A complete response lists each line of the data below that includes the word "computer".

[Saved entries]

○ ○ ○

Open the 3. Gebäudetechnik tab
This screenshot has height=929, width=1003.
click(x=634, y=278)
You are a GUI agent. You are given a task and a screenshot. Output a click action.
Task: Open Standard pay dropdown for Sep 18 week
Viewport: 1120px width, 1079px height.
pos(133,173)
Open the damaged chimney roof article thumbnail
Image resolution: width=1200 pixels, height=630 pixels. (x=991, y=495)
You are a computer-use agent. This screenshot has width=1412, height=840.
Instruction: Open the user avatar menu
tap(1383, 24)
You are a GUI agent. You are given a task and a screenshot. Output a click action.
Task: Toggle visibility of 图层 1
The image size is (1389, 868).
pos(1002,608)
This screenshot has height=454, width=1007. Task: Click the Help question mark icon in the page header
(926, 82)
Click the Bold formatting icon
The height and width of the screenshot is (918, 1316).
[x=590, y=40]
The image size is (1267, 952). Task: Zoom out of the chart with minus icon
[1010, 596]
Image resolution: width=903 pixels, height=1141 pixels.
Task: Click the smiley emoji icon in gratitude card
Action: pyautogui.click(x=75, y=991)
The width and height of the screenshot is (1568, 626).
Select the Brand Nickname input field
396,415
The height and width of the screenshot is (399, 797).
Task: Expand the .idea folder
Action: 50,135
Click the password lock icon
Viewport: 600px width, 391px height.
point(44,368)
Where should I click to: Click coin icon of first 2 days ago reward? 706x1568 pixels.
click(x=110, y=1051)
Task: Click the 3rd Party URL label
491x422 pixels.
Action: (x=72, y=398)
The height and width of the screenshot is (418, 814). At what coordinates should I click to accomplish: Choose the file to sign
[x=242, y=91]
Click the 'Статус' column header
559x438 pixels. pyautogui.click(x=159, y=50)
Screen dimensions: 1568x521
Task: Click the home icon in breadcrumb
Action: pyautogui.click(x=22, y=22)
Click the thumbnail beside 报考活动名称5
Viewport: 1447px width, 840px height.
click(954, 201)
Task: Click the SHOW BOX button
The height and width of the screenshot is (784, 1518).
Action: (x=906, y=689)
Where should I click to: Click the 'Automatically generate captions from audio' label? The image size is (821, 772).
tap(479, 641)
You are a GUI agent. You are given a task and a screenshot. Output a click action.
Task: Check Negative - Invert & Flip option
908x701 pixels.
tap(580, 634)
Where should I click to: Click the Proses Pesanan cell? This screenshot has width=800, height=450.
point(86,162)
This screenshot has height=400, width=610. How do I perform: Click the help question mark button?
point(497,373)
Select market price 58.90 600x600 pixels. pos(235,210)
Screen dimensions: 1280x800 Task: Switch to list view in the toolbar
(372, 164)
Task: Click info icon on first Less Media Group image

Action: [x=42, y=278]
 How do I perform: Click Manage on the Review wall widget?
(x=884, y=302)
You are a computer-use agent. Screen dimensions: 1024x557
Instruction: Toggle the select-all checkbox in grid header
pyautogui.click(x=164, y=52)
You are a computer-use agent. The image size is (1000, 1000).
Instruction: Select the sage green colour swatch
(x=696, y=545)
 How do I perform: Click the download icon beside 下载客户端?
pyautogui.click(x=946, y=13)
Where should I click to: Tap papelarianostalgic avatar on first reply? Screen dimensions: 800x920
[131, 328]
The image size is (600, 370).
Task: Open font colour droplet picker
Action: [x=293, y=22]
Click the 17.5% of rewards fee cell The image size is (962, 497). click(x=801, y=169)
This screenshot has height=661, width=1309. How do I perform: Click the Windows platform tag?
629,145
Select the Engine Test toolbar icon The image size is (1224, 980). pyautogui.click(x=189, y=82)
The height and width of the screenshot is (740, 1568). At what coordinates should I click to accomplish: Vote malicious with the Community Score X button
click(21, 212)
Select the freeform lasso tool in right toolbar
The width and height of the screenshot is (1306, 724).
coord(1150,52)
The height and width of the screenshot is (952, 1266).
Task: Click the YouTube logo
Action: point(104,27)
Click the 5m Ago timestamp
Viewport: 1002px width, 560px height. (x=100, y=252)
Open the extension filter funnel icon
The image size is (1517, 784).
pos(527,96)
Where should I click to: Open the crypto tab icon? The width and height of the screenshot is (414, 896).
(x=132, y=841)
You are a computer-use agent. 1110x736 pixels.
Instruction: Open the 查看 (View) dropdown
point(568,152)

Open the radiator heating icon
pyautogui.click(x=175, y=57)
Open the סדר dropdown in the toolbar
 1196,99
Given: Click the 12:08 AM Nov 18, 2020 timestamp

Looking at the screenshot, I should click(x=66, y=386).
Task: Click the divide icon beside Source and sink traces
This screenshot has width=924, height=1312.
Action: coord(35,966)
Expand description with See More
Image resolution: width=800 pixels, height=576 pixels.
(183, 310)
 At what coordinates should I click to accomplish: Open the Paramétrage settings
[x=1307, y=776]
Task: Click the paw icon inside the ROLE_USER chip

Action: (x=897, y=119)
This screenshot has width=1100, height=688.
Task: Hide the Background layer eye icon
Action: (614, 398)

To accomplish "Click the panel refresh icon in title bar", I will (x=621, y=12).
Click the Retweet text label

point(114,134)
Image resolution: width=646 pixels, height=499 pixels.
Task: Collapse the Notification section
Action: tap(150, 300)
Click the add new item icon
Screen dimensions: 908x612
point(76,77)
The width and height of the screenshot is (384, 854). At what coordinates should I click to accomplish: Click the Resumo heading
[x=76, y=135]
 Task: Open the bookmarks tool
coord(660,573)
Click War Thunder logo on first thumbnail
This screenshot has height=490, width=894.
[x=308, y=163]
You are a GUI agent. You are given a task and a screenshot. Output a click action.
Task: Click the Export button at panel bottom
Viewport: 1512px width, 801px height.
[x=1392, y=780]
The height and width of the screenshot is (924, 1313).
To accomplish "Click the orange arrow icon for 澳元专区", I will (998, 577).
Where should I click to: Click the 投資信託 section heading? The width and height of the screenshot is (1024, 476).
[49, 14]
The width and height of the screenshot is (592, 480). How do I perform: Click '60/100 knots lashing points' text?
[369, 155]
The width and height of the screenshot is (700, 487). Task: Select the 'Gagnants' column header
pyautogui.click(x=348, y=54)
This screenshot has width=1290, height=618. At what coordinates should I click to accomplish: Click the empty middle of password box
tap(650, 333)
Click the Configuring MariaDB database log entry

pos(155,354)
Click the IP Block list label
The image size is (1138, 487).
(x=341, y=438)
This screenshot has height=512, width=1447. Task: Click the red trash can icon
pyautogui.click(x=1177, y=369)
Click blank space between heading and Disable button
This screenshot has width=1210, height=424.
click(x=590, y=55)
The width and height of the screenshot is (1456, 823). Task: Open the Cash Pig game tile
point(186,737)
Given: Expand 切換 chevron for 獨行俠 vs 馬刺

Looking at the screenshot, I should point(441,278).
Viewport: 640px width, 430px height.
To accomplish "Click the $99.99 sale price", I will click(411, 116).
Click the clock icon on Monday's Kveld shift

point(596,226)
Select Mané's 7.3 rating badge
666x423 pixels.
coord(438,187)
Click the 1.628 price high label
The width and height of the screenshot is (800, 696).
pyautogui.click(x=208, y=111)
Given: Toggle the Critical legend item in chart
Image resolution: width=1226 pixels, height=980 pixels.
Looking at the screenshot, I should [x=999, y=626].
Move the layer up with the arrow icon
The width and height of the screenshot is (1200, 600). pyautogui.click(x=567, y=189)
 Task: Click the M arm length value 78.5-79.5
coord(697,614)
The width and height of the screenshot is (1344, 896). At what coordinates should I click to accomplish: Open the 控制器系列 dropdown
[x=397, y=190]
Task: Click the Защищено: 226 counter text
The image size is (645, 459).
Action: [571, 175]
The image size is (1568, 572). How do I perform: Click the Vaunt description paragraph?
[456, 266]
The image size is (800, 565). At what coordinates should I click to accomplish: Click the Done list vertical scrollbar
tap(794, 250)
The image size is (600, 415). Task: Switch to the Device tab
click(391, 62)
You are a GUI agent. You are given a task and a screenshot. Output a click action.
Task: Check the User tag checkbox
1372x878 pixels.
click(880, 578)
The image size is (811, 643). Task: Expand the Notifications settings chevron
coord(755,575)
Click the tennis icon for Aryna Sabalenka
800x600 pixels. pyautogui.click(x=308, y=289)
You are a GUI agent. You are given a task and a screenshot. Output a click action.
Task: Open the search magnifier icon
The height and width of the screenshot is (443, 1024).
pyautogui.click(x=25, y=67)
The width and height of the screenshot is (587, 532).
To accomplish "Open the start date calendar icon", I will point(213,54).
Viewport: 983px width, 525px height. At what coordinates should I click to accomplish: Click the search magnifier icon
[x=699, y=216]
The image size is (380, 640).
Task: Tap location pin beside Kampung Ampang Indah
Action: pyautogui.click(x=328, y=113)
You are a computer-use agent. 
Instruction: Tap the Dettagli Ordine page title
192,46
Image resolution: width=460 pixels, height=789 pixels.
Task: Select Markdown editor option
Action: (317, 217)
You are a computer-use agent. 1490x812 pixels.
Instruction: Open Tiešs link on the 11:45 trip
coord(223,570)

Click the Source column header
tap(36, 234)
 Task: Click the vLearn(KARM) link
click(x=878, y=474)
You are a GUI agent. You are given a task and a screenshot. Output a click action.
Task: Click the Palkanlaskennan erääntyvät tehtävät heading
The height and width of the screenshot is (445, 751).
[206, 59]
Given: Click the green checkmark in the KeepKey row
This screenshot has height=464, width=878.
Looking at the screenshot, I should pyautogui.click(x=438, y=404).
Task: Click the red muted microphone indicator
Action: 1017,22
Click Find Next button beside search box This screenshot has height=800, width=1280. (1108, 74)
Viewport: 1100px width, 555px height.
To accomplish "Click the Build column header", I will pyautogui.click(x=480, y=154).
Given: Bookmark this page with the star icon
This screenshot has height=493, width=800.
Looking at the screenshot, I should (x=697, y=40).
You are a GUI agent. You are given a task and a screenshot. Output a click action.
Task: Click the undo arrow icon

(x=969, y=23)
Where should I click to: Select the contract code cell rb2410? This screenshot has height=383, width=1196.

○ ○ ○

Task response.
You are a computer-use agent. This screenshot has width=1412, height=840.
You are a computer-use agent. Screen dimensions: 1024x557
You are a computer-use agent. The image size is (1000, 1000).
You are a computer-use agent. 1110x736 pixels.
You are a computer-use agent. 
You are a computer-use agent. 1490x812 pixels.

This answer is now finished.